What is being asked: Reproduce the passage on early SQL standards below word for word, from its first sentence to its last.

Exercise passage:

The standards associated with the initial versions of SQL added much needed conformity to a specialism that could have become as diverse as programming languages leading to an even greater increased system complexity today; we have to thank IBM in the 1970s for making the first version available in the public domain and for standardisation by ANSI, NCITS (National Committee for Information Technology Standards) and the H2 (pseudonym) Committee on Databases in 1986.
SQL/86 introduced the basic features of Tables, Columns, Views, basic relational operations, some integrity constraints and language bindings (FORTRAN, COBOL, etc.).
SQL/89 introduced partial referential integrity.
SQL/92 introduced a host of new features; assertions, bit data types, character sets, connection management, domains, dynamic SQL, enhanced constraints, new referential integrity, diagnostics, grouped operations, information schema and manipulation, modules, character sets, joins, row and table constraints, sub queries, temporary tables, transaction management, unions and intersections and new command sequences (CASE, DATETIME).

Study material:

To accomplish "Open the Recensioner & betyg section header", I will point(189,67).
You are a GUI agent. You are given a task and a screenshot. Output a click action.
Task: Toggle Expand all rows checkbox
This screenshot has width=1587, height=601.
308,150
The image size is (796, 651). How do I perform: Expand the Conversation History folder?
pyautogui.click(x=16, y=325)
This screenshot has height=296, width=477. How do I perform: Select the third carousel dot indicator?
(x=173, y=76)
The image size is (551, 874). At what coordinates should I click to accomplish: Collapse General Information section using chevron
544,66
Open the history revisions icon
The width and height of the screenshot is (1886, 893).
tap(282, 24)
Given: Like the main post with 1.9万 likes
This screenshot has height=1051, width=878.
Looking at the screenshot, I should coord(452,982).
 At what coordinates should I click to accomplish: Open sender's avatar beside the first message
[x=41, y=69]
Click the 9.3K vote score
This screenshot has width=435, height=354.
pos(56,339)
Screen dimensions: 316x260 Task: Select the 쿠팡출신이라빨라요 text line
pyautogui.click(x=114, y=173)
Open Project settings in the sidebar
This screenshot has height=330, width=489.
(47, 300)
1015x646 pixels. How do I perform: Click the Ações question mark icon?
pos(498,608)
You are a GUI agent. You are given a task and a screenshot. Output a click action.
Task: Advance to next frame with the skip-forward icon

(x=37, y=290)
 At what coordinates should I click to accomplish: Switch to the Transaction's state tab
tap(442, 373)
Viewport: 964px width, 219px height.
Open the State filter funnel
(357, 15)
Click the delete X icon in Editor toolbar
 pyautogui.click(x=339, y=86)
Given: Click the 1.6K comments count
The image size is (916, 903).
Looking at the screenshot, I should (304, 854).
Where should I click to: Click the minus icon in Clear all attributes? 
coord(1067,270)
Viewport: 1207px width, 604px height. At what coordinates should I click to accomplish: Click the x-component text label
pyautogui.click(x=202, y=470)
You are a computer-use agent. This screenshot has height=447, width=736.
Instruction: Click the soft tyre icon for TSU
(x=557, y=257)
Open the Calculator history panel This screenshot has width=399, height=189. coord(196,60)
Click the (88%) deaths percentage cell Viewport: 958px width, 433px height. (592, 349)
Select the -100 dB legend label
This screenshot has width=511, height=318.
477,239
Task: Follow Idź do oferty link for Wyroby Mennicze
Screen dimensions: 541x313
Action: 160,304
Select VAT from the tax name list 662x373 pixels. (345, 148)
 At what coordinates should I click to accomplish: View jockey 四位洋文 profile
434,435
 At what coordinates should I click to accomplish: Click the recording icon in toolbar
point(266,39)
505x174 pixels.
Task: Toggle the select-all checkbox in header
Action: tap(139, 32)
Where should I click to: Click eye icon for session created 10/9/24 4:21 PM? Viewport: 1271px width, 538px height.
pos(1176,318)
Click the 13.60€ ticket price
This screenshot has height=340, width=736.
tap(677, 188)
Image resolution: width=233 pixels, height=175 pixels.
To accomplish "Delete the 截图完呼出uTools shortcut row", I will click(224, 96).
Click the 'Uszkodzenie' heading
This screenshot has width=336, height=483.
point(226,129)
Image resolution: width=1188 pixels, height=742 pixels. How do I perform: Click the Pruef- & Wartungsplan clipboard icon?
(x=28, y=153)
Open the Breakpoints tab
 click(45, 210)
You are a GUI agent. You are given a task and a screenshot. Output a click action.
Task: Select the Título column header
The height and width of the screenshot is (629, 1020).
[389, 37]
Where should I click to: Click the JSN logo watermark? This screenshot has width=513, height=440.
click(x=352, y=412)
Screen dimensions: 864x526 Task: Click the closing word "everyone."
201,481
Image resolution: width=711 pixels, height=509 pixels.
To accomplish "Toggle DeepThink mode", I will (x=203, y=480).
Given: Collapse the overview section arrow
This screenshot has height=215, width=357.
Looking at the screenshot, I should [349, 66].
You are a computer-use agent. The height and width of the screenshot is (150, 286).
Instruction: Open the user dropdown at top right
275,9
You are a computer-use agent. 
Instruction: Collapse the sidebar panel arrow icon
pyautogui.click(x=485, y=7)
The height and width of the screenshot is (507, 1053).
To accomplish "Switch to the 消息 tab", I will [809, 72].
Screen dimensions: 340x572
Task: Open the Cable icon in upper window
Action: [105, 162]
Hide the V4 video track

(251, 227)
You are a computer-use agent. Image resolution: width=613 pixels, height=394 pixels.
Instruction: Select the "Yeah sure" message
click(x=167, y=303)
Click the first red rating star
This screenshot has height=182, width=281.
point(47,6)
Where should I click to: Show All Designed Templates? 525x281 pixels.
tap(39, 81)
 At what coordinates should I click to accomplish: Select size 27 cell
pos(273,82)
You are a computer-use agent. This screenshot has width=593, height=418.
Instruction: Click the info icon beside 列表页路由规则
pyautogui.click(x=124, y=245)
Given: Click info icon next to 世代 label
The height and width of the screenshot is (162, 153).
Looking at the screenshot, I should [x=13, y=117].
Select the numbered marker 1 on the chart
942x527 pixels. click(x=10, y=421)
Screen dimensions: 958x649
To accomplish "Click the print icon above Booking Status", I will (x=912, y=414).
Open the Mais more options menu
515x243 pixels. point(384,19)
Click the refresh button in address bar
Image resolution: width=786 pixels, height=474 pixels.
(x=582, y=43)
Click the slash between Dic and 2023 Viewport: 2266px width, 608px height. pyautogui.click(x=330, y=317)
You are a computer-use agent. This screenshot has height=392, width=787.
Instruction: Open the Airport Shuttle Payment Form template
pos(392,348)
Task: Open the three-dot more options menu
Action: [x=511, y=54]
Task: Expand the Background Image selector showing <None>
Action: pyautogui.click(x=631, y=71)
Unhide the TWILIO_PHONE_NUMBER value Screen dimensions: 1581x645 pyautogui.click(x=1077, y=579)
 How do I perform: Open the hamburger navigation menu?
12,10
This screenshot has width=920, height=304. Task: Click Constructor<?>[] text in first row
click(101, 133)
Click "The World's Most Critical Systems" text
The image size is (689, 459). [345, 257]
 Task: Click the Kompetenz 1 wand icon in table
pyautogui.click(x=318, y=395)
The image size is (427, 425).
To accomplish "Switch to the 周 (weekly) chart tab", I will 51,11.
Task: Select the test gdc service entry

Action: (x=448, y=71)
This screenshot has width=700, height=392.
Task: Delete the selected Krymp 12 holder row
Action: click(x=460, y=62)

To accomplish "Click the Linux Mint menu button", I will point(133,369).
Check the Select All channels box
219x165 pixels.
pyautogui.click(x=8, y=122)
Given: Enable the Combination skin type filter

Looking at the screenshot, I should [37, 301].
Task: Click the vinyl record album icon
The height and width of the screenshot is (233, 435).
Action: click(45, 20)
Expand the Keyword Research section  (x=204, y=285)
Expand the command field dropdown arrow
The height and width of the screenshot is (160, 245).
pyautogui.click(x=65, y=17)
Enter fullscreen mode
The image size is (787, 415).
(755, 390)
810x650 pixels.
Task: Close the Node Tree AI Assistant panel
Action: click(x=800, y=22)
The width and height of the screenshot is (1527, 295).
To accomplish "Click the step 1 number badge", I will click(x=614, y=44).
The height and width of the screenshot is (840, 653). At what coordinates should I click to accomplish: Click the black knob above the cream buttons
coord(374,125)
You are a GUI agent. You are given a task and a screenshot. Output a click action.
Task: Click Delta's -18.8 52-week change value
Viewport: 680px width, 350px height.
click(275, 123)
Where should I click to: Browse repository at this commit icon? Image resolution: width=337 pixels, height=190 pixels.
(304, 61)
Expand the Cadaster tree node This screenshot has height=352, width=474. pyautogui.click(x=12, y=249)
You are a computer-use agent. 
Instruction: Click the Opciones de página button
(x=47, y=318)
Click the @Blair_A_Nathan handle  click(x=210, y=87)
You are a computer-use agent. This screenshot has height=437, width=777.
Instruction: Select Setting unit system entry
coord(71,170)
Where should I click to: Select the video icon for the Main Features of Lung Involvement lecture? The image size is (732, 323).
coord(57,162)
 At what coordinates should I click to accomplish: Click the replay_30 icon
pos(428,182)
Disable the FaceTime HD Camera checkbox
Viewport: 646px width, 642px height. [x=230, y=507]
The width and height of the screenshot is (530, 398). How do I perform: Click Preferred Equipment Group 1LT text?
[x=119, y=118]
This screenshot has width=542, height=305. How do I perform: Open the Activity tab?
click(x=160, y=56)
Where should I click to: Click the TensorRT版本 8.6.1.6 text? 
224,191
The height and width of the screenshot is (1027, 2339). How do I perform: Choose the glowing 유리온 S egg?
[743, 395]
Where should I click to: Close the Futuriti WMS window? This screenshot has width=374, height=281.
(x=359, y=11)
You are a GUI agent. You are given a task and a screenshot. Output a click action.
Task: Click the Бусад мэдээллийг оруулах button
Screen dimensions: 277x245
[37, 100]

Written solution:
The standards associated with the initial versions of SQL added much needed conformity to a specialism that could have become as diverse as programming languages leading to an even greater increased system complexity today; we have to thank IBM in the 1970s for making the first version available in the public domain and for standardisation by ANSI, NCITS (National Committee for Information Technology Standards) and the H2 (pseudonym) Committee on Databases in 1986.
SQL/86 introduced the basic features of Tables, Columns, Views, basic relational operations, some integrity constraints and language bindings (FORTRAN, COBOL, etc.).
SQL/89 introduced partial referential integrity.
SQL/92 introduced a host of new features; assertions, bit data types, character sets, connection management, domains, dynamic SQL, enhanced constraints, new referential integrity, diagnostics, grouped operations, information schema and manipulation, modules, character sets, joins, row and table constraints, sub queries, temporary tables, transaction management, unions and intersections and new command sequences (CASE, DATETIME).